I Have (Not a Joke) 300 Tabs Open and This Afternoon I Am Closing Them All: Election Night Links!
Seriously, can you even imagine how aggressively evil the GOP nominee will have to be in order to get people fired up about Clinton?
— Gerry Canavan (@gerrycanavan) July 19, 2014
I’ve been so ridiculously busy I haven’t been able to tend to my open tabs at all. There’s over 300 — and I’m not leaving this room until I’ve closed them all. Let’s go!

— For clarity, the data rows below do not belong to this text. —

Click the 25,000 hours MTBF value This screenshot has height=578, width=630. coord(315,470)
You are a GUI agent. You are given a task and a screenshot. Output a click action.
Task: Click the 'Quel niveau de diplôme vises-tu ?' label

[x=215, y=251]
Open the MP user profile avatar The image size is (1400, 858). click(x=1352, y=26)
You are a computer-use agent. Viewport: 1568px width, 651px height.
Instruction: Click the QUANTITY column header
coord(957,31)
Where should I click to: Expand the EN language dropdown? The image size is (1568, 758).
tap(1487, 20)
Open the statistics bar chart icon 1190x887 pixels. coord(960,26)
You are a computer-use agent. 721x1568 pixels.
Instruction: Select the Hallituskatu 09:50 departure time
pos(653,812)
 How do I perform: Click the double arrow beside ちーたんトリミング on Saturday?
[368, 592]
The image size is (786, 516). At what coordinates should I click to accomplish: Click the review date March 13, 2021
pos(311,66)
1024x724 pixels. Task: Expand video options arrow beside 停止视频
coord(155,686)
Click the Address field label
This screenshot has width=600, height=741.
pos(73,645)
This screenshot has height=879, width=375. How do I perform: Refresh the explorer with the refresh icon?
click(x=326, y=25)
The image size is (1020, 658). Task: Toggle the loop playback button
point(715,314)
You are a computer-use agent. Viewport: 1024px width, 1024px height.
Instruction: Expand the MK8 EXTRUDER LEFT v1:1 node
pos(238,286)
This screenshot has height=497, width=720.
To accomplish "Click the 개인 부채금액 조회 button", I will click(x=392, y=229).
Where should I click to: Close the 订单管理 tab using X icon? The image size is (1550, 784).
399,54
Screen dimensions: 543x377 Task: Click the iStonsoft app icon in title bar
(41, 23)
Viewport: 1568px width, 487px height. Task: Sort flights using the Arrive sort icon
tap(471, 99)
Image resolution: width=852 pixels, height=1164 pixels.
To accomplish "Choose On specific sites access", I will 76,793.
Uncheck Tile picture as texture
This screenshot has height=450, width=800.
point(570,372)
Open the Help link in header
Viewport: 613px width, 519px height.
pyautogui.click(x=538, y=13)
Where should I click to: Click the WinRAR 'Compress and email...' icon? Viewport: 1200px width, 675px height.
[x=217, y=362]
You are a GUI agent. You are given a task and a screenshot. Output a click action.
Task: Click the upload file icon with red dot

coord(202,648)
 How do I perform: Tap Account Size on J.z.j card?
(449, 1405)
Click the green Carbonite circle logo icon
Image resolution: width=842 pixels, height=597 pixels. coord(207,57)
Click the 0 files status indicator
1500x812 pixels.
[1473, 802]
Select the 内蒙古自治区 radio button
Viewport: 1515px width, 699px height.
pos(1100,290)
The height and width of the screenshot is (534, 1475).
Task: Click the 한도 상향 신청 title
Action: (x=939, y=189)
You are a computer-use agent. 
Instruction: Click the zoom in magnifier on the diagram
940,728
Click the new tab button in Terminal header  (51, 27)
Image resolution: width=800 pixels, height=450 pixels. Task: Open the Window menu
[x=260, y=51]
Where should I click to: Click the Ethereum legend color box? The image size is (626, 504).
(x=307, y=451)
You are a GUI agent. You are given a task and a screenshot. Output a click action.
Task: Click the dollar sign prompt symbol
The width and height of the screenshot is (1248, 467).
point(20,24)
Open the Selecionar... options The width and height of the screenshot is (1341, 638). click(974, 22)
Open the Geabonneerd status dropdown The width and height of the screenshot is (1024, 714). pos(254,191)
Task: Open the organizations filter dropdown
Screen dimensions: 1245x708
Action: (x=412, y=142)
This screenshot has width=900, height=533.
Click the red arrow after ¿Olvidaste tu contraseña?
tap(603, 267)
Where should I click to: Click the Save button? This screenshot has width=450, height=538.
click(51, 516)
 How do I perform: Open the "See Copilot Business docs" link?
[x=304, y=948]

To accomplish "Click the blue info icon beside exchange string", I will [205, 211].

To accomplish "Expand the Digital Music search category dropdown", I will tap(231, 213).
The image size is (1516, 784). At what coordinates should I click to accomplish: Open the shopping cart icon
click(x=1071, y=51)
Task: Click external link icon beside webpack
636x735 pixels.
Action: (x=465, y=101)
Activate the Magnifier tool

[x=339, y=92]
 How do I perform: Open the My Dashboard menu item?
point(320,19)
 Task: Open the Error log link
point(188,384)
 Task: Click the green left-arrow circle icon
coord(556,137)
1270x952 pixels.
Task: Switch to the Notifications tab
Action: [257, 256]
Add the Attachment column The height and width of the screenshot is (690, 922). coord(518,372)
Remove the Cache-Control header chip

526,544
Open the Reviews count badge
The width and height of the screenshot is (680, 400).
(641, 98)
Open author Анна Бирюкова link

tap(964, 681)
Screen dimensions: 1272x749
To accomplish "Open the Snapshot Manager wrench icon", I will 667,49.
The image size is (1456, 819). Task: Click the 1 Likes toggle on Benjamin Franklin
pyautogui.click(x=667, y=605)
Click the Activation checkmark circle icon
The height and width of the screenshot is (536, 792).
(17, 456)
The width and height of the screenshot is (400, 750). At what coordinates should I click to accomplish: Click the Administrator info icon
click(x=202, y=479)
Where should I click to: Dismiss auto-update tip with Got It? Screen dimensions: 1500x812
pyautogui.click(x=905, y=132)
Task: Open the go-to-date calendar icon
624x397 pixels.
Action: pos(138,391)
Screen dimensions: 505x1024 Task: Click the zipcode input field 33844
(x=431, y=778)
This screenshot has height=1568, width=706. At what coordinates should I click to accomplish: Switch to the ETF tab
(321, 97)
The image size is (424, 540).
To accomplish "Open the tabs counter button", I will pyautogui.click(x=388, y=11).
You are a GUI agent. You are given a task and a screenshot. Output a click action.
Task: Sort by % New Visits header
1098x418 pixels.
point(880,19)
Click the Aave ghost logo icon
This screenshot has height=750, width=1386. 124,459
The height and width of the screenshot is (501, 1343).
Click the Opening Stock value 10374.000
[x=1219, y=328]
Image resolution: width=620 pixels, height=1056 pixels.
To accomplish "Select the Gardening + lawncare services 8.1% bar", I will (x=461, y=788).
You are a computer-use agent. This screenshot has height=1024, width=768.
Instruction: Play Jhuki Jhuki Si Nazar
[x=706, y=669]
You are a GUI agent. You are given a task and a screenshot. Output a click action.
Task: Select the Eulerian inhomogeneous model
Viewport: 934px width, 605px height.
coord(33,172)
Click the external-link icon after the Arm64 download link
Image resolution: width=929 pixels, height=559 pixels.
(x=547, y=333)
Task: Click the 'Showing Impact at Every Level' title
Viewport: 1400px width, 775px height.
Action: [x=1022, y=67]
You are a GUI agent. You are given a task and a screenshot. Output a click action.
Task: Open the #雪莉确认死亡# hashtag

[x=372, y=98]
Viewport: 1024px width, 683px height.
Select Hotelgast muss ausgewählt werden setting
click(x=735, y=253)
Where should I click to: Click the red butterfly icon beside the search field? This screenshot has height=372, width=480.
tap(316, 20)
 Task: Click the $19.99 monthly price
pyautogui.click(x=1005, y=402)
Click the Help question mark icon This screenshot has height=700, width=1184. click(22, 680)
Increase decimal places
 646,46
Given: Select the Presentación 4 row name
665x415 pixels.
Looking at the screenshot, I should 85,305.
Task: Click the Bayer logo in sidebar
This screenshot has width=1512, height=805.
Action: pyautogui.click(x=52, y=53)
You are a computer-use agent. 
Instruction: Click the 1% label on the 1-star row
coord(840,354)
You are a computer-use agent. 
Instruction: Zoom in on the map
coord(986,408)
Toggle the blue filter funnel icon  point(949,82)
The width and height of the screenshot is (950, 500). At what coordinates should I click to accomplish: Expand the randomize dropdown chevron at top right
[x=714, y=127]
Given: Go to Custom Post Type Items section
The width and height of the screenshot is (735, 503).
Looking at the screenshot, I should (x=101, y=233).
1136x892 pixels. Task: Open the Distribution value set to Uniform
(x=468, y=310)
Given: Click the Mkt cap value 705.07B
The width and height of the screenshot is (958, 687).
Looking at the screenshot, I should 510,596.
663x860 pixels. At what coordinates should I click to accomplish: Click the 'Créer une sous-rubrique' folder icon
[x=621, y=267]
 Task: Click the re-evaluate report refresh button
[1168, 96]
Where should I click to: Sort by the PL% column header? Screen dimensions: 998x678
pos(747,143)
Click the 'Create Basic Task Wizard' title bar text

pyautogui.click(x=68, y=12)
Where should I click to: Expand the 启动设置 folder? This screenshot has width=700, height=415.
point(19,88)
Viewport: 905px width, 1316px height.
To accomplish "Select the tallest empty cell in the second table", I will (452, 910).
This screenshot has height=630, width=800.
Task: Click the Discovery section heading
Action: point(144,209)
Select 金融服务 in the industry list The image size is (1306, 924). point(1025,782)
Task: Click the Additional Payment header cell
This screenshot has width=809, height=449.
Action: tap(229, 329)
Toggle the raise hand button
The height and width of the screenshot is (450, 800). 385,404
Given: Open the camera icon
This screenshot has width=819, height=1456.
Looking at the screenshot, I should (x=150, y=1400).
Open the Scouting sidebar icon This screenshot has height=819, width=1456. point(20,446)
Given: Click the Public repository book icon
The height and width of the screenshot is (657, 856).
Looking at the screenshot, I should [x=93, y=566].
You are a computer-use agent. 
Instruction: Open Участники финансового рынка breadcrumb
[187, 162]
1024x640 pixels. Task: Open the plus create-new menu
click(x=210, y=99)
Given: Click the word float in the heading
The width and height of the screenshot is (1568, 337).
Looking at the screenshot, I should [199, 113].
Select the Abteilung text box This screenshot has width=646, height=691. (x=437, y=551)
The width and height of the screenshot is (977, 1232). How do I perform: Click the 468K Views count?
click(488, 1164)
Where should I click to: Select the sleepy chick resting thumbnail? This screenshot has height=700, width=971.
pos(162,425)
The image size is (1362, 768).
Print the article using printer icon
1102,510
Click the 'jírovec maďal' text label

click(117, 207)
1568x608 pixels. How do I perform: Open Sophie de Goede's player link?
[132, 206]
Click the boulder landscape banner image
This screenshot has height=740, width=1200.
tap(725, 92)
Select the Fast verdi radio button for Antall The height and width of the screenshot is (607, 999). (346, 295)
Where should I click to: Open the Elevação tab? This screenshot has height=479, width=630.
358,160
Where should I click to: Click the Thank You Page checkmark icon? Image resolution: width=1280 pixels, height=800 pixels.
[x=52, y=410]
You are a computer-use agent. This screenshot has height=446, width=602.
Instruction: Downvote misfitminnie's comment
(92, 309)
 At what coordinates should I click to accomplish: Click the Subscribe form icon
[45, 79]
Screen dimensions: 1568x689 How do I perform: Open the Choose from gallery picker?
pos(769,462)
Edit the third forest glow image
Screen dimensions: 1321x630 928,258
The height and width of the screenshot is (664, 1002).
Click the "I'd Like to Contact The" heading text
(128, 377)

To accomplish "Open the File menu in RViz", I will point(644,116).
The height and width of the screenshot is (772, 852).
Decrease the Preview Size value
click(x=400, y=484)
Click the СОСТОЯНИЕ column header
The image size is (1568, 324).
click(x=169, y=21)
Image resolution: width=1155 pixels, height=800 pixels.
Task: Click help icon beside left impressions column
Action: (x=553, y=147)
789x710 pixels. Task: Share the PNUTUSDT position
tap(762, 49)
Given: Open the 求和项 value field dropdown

* Really, I’ve been so busy I haven’t even been able to shamelessly self-promote: I missed announcing my trip to Atlanta for SLSA 2016 and my presentations on “Literary Studies after Blackfish” and the upcoming almost-almost-done issue of Paradoxa on “Global Weirding,” as well as my New Inquiry review of the (fantastic) end to Liu Cixin’s (fantastic) Three-Body trilogy. My new essay on “Geriatric Zombies” from The Walking Med was namechecked as part of a larger zombie news report in the Seattle Times. Most importantly I haven’t been able to hype my Octavia Butler book, which is printed and apparently shipping. I’ve even held one in my hands!
* Meanwhile, here’s my guess for tonight’s final results, just to get it out of the way: 340-198.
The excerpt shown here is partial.